TASK TO CARRY OUT:
Reproduce every line of the material below word for word, keeping the original order and making no changes.
+++
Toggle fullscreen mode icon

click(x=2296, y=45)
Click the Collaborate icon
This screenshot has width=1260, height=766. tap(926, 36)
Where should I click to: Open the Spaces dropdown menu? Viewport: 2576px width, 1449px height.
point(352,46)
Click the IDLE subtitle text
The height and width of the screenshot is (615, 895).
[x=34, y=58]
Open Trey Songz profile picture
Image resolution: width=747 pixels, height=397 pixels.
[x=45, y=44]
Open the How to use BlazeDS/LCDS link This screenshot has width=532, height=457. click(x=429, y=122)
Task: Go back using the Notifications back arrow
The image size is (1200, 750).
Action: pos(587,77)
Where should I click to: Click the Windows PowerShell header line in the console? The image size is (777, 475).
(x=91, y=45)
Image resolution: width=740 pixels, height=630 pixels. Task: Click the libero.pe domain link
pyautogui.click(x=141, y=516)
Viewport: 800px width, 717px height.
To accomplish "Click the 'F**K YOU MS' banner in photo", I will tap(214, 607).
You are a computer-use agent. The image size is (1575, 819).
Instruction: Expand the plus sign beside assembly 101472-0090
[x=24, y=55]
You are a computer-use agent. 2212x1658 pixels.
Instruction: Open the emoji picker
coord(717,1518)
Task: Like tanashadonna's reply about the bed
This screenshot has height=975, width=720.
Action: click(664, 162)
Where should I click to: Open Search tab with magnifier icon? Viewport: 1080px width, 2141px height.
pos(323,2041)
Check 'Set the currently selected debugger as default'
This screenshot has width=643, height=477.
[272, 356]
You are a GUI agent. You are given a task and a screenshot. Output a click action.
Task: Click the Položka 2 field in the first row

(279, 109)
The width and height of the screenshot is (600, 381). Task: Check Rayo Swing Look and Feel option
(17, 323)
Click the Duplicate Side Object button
+++
ANSWER TO THIS EXERCISE:
Toggle fullscreen mode icon

click(x=2296, y=45)
Click the Collaborate icon
This screenshot has width=1260, height=766. tap(926, 36)
Where should I click to: Open the Spaces dropdown menu? Viewport: 2576px width, 1449px height.
point(352,46)
Click the IDLE subtitle text
The height and width of the screenshot is (615, 895).
[x=34, y=58]
Open Trey Songz profile picture
Image resolution: width=747 pixels, height=397 pixels.
[x=45, y=44]
Open the How to use BlazeDS/LCDS link This screenshot has width=532, height=457. click(x=429, y=122)
Task: Go back using the Notifications back arrow
The image size is (1200, 750).
Action: pos(587,77)
Where should I click to: Click the Windows PowerShell header line in the console? The image size is (777, 475).
(x=91, y=45)
Image resolution: width=740 pixels, height=630 pixels. Task: Click the libero.pe domain link
pyautogui.click(x=141, y=516)
Viewport: 800px width, 717px height.
To accomplish "Click the 'F**K YOU MS' banner in photo", I will tap(214, 607).
You are a computer-use agent. The image size is (1575, 819).
Instruction: Expand the plus sign beside assembly 101472-0090
[x=24, y=55]
You are a computer-use agent. 2212x1658 pixels.
Instruction: Open the emoji picker
coord(717,1518)
Task: Like tanashadonna's reply about the bed
This screenshot has height=975, width=720.
Action: click(664, 162)
Where should I click to: Open Search tab with magnifier icon? Viewport: 1080px width, 2141px height.
pos(323,2041)
Check 'Set the currently selected debugger as default'
This screenshot has width=643, height=477.
[272, 356]
You are a GUI agent. You are given a task and a screenshot. Output a click action.
Task: Click the Položka 2 field in the first row

(279, 109)
The width and height of the screenshot is (600, 381). Task: Check Rayo Swing Look and Feel option
(17, 323)
Click the Duplicate Side Object button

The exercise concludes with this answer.